::: Supplied records :::
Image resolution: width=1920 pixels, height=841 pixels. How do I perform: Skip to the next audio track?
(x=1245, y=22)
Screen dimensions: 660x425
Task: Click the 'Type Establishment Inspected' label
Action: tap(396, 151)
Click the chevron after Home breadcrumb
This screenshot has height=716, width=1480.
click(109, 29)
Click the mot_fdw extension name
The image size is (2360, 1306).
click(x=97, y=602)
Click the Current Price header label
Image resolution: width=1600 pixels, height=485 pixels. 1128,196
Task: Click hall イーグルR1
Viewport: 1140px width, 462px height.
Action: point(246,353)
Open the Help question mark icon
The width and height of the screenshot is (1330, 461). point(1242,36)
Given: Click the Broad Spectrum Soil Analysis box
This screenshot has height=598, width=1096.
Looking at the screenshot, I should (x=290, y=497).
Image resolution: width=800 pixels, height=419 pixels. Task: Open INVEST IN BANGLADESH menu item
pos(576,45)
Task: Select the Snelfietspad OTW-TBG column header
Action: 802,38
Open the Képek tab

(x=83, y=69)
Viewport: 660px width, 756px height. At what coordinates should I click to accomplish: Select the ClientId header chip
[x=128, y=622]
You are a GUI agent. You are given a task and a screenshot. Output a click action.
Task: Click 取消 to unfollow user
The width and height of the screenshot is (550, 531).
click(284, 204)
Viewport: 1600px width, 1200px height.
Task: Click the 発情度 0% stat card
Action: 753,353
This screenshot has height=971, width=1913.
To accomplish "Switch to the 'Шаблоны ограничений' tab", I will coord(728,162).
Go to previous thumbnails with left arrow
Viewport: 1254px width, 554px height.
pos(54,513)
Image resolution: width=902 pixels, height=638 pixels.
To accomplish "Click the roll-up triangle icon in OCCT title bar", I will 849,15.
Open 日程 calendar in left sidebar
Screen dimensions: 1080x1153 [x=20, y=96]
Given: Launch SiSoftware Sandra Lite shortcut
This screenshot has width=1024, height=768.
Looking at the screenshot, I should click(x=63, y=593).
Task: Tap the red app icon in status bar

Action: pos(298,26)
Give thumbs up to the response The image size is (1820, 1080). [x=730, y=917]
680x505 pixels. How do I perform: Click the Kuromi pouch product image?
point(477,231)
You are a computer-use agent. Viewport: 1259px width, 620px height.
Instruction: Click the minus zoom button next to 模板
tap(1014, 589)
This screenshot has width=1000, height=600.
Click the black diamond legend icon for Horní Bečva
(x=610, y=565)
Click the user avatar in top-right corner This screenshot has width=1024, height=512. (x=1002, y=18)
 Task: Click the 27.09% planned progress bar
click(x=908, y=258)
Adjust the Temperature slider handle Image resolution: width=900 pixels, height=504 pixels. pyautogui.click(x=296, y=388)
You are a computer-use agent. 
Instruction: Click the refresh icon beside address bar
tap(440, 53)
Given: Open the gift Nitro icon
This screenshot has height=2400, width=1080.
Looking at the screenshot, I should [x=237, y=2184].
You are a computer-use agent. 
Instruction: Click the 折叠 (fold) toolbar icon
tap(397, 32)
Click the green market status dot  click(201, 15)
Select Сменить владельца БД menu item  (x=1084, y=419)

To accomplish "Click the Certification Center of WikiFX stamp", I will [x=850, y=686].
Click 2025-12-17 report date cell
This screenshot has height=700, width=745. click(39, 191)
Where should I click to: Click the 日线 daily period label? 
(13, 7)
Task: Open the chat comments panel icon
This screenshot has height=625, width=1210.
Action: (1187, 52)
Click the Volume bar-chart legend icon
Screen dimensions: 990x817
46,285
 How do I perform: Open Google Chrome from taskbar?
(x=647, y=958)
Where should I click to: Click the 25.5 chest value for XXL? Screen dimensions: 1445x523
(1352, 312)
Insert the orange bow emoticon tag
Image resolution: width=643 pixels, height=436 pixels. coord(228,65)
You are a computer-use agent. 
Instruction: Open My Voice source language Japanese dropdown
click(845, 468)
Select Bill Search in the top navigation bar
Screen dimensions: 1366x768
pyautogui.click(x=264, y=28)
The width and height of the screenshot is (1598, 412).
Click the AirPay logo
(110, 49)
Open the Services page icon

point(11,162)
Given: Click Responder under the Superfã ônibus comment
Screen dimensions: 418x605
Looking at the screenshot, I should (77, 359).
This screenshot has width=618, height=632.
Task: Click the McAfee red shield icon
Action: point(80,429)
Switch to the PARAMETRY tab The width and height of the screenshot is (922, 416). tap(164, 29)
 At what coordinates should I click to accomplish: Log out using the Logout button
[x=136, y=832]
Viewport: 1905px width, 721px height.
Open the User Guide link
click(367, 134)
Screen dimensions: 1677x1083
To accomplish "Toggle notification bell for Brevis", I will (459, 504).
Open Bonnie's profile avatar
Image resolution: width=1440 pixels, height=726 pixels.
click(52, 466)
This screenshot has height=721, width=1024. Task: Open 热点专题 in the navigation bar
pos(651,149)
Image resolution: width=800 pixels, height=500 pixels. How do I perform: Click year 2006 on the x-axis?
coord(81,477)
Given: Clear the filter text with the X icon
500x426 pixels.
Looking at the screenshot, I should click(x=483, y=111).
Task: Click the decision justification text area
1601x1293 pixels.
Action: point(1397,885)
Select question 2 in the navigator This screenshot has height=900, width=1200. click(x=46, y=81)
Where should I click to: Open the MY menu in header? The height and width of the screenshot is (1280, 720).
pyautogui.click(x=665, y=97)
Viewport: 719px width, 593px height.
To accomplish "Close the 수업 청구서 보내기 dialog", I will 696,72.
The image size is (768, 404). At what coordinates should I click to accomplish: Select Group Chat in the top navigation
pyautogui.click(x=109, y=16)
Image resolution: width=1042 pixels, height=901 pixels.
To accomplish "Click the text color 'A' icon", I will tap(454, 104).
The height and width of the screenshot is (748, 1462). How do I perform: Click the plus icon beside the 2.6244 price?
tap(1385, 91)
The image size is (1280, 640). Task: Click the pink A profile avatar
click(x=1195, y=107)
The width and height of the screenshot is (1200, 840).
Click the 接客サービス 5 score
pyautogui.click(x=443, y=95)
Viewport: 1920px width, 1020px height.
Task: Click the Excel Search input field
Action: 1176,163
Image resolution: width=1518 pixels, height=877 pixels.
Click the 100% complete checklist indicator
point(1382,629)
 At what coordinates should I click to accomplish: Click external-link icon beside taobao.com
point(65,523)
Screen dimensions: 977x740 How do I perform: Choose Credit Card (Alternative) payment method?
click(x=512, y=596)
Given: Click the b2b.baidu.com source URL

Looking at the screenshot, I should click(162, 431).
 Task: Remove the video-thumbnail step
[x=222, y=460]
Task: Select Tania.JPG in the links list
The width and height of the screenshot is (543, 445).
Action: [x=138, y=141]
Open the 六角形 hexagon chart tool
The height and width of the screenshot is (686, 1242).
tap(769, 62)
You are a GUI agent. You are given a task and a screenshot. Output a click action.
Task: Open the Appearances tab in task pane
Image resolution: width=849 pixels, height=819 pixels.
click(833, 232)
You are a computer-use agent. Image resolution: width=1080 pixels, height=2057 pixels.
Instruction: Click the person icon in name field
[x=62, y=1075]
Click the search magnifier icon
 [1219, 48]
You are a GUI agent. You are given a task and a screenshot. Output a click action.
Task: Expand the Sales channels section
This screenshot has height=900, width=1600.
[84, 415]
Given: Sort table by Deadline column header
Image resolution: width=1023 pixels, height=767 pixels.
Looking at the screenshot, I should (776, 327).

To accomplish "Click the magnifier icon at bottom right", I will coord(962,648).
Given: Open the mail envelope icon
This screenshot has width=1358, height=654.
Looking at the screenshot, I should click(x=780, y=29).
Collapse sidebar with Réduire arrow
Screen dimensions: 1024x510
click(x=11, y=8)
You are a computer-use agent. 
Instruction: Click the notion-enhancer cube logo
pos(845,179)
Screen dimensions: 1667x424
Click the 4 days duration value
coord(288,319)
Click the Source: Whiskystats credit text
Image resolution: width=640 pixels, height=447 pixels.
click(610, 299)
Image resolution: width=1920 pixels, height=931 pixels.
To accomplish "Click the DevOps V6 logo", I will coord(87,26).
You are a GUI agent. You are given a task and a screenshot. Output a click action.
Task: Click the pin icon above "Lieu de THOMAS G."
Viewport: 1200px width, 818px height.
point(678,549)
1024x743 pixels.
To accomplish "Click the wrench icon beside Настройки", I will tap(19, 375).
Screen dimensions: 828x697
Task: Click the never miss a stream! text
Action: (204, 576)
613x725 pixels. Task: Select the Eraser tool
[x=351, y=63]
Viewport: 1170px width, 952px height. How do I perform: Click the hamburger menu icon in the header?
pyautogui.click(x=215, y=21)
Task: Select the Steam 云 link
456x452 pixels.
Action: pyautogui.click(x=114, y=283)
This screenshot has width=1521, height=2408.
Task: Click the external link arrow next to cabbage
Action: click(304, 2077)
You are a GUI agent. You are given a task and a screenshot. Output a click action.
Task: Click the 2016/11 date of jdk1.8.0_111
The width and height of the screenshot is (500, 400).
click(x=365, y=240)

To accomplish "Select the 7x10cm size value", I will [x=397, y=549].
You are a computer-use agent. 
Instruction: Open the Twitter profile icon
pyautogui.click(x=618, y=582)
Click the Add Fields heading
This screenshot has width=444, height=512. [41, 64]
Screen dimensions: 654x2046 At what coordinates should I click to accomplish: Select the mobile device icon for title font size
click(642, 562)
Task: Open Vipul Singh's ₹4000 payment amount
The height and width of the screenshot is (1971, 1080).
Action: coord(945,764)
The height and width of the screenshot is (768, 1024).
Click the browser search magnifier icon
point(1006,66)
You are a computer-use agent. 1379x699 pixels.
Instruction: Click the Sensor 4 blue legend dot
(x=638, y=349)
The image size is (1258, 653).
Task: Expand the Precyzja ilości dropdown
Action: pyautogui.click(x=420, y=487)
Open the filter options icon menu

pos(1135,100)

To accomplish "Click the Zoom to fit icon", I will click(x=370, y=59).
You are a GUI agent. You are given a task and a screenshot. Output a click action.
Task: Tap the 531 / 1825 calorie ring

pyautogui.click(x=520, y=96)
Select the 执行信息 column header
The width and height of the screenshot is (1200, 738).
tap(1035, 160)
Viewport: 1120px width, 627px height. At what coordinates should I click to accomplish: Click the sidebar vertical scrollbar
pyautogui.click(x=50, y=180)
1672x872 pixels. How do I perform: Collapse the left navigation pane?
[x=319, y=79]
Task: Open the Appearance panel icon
:::
Copy exactly. Start at the line containing "You are a computer-use agent. 1379x699" and continue through the last line of the records.

## Completed task
You are a computer-use agent. 1379x699 pixels.
Instruction: Click the Sensor 4 blue legend dot
(x=638, y=349)
The image size is (1258, 653).
Task: Expand the Precyzja ilości dropdown
Action: pyautogui.click(x=420, y=487)
Open the filter options icon menu

pos(1135,100)

To accomplish "Click the Zoom to fit icon", I will click(x=370, y=59).
You are a GUI agent. You are given a task and a screenshot. Output a click action.
Task: Tap the 531 / 1825 calorie ring

pyautogui.click(x=520, y=96)
Select the 执行信息 column header
The width and height of the screenshot is (1200, 738).
tap(1035, 160)
Viewport: 1120px width, 627px height. At what coordinates should I click to accomplish: Click the sidebar vertical scrollbar
pyautogui.click(x=50, y=180)
1672x872 pixels. How do I perform: Collapse the left navigation pane?
[x=319, y=79]
Task: Open the Appearance panel icon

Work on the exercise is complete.